Après Convulsions d’Hakim Bah, Frédéric Fisbach poursuit son travail autour d’écritures venues d’Afrique et de l’exil. Son adaptation du fameux roman de Gaël Faye sur fond de génocide rwandais, Petit Pays, déploie sur scène toute la richesse du texte au risque de perdre le spectateur.
Entre six interprètes qui s’échangent les rôles, la France, le Rwanda, le Burundi, une bande de potes à Bujumbura, une famille exilée à Kigali, une mère qui disparaît, des aller-retours dans le temps et bien d’autres circonvolutions encore, il faut s’accrocher pour suivre le fil narratif de cette adaptation du roman à succès de Gaël Faye, Petit Pays. Frédéric Fisbach, le metteur en scène, part du principe, dans le dossier de presse, que beaucoup auront déjà lu le roman ou vu le film qui en a été tiré (sorti en 2019). Sans doute Samuel Gallet pour l’adaptation du texte, a-t-il fondé cette même hypothèse. Au risque de perdre celui ou celle qui ne la remplit pas. Car en plus des sinuosités scéniques, la trame de ce roman est assez complexe. Suivant la trajectoire de Gaby, séparé de son pays d’origine par les tensions entre tutsis et hutus, Petit pays croise en effet quête identitaire individuelle, petite histoire de famille et grande Histoire des conflits entre Tutsis et Hutus, ainsi qu’autobiographie et roman à travers la deuxième moitié du siècle dernier. De 1962, quand la famille tutsie de Gaby fuit le Rwanda pour s’installer au Burundi à l’après génocide, dont l’onde de choc traversera la frontière, le spectateur parcourt ainsi à hauteur du jeune homme l’histoire d’une rivalité ethnique qui trempe ses racines dans l’histoire coloniale.

★ ★ ★ ★ ★ ★ ★

◆ OBJET DE LA CONSIGNE ◆
Poursuivez la critique de l'adaptation théâtrale de Petit Pays à partir de sa dernière phrase.

◆ DONNÉES AFFICHÉES ◆
★ ★ ★ ★ ★ ★ ★

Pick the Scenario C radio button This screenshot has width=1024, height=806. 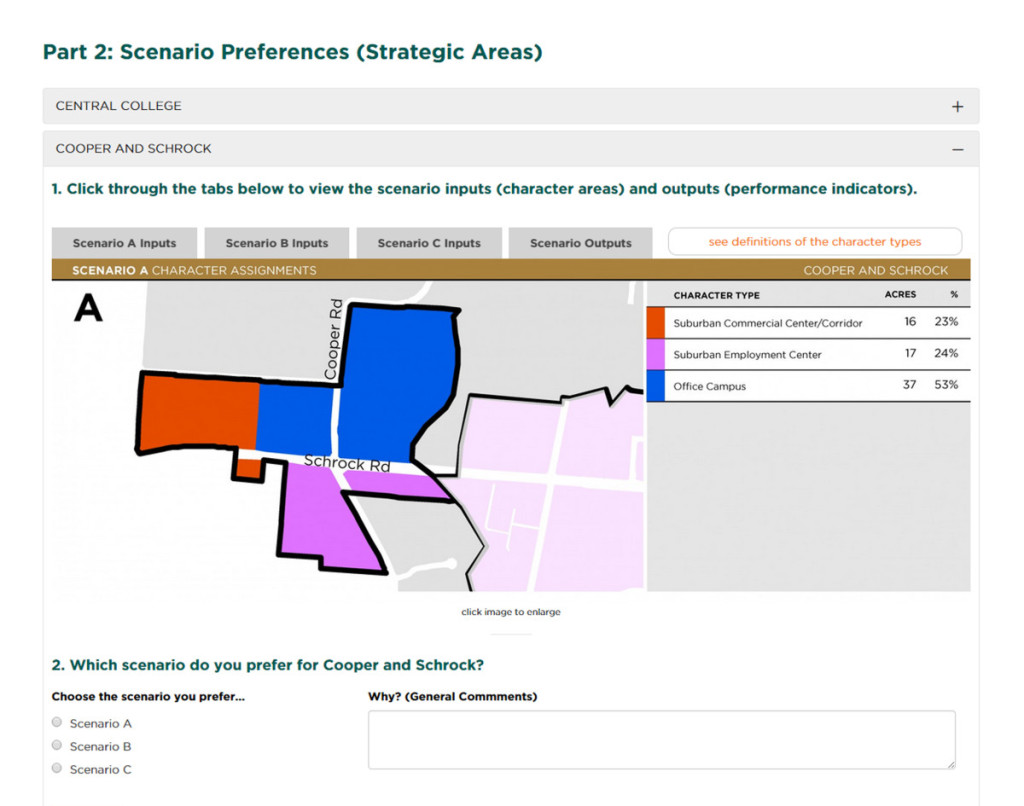pyautogui.click(x=57, y=769)
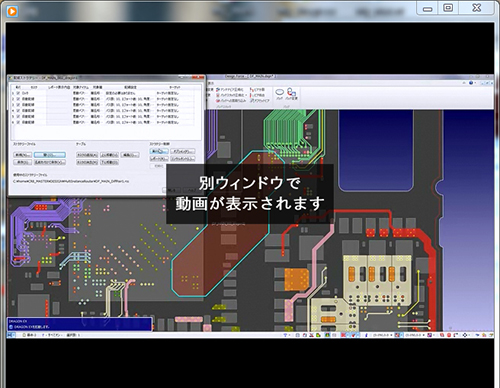500x388 pixels.
Task: Open the coordinate dropdown in status bar
Action: pos(391,335)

★ ★ ★ ★ ★ ★ ★

◆ RÉPONSE RÉDIGÉE ◆
Autour d’un grand tapis vert de laine qui occupe le centre du plateau, parsemé de petites mottes aux pentes douces qui évoquent bien sûr le pays aux mille collines, l’autre nom du Rwanda, les six interprètes interchangent donc les rôles d’une histoire dont une grande partie est adressée à la mère de Gaby. Celle-ci se marie à un français venu du Jura, duquel elle aura deux enfants. Déchirement identitaire originel, que le cours de l’Histoire ne fera qu’aggraver, et que Gaby reçoit en héritage. Peinant à savoir s’il est rwandais ou français, forcé de prendre parti entre hutus et tutsis, en colère contre une mère qui, pour de bonnes raisons, disparaît, Gaby multiplie ainsi les déchirures personnelles qui font écho à celles de son pays d’origine. Mêlant les âges et les couleurs au plateau, les timbres, et les accents différents, et dans une interprétation qui oscille entre récit et action, personnages alternativement incarnés ou éclatés en choralité, Frédéric Fisbach a également fait le choix du grand mélange comme pour contrecarrer ces excès d’identité qui ont tellement assombri l’Histoire.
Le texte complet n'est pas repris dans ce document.